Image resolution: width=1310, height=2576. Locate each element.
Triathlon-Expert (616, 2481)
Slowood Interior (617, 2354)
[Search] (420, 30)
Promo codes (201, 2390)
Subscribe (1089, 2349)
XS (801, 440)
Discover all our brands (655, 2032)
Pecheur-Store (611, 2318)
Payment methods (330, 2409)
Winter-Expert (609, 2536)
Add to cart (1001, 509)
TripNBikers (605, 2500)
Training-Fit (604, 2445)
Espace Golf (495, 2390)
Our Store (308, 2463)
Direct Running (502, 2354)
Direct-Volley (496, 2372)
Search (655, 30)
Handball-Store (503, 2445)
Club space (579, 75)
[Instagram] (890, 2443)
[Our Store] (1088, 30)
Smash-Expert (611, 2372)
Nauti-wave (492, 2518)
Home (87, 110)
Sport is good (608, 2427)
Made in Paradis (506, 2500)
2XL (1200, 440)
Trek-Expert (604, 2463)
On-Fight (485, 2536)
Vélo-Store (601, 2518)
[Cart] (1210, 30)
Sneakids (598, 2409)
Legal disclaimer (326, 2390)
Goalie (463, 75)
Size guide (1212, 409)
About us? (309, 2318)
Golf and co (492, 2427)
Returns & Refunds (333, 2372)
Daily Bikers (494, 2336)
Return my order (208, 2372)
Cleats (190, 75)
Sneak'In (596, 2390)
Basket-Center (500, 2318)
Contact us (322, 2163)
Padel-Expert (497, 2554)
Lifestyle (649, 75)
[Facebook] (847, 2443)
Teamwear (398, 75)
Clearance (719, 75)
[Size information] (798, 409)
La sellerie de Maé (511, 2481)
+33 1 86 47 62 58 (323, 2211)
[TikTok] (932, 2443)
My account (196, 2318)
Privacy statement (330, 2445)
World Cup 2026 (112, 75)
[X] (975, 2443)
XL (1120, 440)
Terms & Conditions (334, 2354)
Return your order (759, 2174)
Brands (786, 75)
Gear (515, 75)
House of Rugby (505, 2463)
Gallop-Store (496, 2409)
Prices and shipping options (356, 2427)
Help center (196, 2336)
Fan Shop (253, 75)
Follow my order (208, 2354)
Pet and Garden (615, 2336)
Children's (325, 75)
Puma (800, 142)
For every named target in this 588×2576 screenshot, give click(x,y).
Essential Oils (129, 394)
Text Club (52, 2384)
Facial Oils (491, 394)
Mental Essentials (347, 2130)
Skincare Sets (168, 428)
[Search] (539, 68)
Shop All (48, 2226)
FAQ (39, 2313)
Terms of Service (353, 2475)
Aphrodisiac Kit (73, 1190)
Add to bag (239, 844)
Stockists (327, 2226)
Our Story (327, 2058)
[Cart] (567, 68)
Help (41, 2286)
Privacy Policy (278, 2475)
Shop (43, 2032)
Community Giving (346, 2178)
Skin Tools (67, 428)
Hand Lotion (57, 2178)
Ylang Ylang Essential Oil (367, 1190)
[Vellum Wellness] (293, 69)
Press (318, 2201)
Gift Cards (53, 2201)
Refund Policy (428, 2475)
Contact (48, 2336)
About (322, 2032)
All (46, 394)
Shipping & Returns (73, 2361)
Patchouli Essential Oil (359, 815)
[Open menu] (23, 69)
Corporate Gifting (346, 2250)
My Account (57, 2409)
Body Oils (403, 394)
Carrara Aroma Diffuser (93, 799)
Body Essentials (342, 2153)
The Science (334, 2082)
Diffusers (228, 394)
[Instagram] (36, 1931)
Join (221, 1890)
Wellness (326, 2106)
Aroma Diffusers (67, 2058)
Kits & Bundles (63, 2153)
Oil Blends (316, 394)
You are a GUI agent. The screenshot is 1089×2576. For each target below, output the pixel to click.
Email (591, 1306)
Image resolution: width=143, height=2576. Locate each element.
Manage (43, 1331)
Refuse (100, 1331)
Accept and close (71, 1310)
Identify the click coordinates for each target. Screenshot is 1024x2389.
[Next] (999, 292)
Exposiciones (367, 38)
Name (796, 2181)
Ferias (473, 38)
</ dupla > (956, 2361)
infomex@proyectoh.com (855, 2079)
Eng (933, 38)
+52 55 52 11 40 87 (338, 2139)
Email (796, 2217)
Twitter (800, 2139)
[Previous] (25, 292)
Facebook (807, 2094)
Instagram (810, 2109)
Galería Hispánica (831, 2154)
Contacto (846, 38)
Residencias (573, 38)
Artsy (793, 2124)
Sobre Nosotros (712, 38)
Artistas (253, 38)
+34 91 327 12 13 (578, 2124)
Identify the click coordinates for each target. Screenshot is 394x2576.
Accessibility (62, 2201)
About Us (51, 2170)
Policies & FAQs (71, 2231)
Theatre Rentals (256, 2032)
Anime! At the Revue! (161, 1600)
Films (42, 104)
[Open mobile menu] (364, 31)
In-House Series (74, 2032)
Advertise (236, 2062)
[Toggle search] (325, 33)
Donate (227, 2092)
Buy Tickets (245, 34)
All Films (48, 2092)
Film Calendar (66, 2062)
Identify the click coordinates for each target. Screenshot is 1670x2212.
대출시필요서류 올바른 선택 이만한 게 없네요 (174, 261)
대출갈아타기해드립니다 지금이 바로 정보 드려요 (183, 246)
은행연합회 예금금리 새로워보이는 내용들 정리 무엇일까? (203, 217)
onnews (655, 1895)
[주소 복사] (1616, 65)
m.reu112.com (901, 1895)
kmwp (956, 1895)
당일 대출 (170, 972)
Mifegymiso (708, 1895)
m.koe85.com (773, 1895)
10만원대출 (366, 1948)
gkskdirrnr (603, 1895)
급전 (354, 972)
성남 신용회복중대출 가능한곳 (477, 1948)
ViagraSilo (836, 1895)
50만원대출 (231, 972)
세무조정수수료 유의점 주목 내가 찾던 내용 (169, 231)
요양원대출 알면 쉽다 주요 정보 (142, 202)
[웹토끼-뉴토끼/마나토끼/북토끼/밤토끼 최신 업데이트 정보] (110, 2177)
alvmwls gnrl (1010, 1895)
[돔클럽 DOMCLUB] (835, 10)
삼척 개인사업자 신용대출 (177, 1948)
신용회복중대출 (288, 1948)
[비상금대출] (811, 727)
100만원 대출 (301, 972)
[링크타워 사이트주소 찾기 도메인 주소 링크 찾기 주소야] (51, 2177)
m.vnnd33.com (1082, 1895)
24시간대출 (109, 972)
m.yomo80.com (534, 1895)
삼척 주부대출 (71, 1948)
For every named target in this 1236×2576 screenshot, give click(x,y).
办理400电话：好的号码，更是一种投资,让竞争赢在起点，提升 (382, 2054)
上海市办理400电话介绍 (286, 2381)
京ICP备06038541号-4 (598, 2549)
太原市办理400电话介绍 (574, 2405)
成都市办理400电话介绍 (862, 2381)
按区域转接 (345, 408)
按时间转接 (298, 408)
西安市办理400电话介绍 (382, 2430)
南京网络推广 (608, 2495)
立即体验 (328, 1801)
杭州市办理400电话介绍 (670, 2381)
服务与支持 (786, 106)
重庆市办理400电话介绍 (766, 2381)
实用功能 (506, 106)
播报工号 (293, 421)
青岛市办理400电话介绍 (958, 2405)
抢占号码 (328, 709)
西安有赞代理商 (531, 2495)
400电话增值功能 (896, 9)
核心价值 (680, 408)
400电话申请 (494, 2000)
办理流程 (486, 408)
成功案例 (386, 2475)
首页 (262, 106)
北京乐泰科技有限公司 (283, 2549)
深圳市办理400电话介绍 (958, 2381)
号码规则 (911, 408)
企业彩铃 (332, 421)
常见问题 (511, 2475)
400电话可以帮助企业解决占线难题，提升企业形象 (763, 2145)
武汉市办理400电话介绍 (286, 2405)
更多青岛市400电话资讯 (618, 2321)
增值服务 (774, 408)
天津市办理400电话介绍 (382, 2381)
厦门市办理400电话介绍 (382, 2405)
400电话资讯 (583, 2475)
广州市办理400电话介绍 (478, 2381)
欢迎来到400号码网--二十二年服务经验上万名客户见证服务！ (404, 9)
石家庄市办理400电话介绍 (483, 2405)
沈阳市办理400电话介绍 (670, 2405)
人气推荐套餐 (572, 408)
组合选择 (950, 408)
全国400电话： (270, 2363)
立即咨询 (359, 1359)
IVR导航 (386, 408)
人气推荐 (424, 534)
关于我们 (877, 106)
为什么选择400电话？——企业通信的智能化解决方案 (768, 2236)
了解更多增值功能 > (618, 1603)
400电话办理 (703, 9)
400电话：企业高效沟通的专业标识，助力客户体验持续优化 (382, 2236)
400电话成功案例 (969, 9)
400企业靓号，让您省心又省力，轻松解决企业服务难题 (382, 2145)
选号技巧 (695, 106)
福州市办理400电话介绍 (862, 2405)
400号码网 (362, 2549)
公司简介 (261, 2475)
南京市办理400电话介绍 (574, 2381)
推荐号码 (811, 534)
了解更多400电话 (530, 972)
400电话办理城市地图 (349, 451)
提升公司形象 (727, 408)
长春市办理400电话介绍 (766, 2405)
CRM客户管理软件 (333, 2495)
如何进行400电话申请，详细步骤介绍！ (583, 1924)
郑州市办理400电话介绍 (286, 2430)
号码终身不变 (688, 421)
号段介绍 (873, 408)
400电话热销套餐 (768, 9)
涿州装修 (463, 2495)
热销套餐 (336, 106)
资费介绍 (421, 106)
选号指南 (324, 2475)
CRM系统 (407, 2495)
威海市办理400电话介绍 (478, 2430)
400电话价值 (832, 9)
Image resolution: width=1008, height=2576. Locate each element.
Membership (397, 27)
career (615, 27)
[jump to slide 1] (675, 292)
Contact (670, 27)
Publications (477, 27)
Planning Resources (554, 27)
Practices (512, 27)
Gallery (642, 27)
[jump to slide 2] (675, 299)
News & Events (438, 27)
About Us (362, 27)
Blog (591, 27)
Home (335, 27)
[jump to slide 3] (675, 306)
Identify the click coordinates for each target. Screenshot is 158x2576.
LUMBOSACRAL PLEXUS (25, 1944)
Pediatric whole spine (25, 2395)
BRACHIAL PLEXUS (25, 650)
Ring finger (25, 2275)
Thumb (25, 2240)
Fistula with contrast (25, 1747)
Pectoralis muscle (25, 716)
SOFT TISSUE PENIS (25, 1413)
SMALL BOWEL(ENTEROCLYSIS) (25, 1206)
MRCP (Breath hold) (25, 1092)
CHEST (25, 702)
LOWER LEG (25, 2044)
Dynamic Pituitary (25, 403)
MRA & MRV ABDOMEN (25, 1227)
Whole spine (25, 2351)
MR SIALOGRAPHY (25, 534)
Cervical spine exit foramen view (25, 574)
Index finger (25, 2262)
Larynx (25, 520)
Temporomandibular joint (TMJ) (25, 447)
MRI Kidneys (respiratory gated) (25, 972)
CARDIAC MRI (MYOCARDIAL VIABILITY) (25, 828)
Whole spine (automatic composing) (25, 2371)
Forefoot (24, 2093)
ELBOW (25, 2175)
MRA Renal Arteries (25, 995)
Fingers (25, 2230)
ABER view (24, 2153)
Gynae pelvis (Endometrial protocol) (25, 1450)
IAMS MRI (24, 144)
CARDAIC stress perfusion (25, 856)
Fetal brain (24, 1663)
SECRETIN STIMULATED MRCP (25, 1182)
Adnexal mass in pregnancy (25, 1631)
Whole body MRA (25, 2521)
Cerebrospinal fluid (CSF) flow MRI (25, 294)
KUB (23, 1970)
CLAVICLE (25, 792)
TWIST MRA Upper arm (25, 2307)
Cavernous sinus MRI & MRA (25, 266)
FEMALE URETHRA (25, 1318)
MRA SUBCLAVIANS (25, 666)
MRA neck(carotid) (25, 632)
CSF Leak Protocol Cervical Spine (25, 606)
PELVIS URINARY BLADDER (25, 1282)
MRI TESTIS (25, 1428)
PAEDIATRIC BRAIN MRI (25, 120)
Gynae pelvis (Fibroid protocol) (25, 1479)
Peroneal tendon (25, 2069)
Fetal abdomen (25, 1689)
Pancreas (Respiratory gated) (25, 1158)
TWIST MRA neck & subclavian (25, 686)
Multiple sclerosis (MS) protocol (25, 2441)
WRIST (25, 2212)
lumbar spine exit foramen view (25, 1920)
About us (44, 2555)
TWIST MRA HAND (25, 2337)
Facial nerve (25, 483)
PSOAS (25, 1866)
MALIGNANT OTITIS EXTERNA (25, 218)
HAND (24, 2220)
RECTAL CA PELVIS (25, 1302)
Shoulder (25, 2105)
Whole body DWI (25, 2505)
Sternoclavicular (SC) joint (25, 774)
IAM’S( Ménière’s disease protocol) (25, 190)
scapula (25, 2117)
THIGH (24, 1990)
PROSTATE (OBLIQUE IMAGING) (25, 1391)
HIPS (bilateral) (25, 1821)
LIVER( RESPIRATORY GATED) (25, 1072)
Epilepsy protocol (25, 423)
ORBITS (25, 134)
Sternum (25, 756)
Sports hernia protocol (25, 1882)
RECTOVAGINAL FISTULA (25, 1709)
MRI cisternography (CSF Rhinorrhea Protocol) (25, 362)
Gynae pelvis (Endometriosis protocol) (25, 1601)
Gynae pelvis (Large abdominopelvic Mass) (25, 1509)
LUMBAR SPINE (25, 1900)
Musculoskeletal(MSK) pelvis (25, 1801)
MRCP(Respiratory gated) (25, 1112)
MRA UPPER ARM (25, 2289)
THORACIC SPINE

——————

§ **Exercise objective**:
Starting at the line that has "Image resolution: width=143, height=2576." and ending at the line that has "[돔클럽 DOMCLUB] (835, 10)", please write out the lines above exactly, leaving out all others.

§ **Task solution**:
Image resolution: width=143, height=2576. Locate each element.
Manage (43, 1331)
Refuse (100, 1331)
Accept and close (71, 1310)
Identify the click coordinates for each target. Screenshot is 1024x2389.
[Next] (999, 292)
Exposiciones (367, 38)
Name (796, 2181)
Ferias (473, 38)
</ dupla > (956, 2361)
infomex@proyectoh.com (855, 2079)
Eng (933, 38)
+52 55 52 11 40 87 (338, 2139)
Email (796, 2217)
Twitter (800, 2139)
[Previous] (25, 292)
Facebook (807, 2094)
Instagram (810, 2109)
Galería Hispánica (831, 2154)
Contacto (846, 38)
Residencias (573, 38)
Artsy (793, 2124)
Sobre Nosotros (712, 38)
Artistas (253, 38)
+34 91 327 12 13 (578, 2124)
Identify the click coordinates for each target. Screenshot is 394x2576.
Accessibility (62, 2201)
About Us (51, 2170)
Policies & FAQs (71, 2231)
Theatre Rentals (256, 2032)
Anime! At the Revue! (161, 1600)
Films (42, 104)
[Open mobile menu] (364, 31)
In-House Series (74, 2032)
Advertise (236, 2062)
[Toggle search] (325, 33)
Donate (227, 2092)
Buy Tickets (245, 34)
All Films (48, 2092)
Film Calendar (66, 2062)
Identify the click coordinates for each target. Screenshot is 1670x2212.
대출시필요서류 올바른 선택 이만한 게 없네요 (174, 261)
대출갈아타기해드립니다 지금이 바로 정보 드려요 (183, 246)
은행연합회 예금금리 새로워보이는 내용들 정리 무엇일까? (203, 217)
onnews (655, 1895)
[주소 복사] (1616, 65)
m.reu112.com (901, 1895)
kmwp (956, 1895)
당일 대출 (170, 972)
Mifegymiso (708, 1895)
m.koe85.com (773, 1895)
10만원대출 (366, 1948)
gkskdirrnr (603, 1895)
급전 (354, 972)
성남 신용회복중대출 가능한곳 (477, 1948)
ViagraSilo (836, 1895)
50만원대출 (231, 972)
세무조정수수료 유의점 주목 내가 찾던 내용 (169, 231)
요양원대출 알면 쉽다 주요 정보 (142, 202)
[웹토끼-뉴토끼/마나토끼/북토끼/밤토끼 최신 업데이트 정보] (110, 2177)
alvmwls gnrl (1010, 1895)
[돔클럽 DOMCLUB] (835, 10)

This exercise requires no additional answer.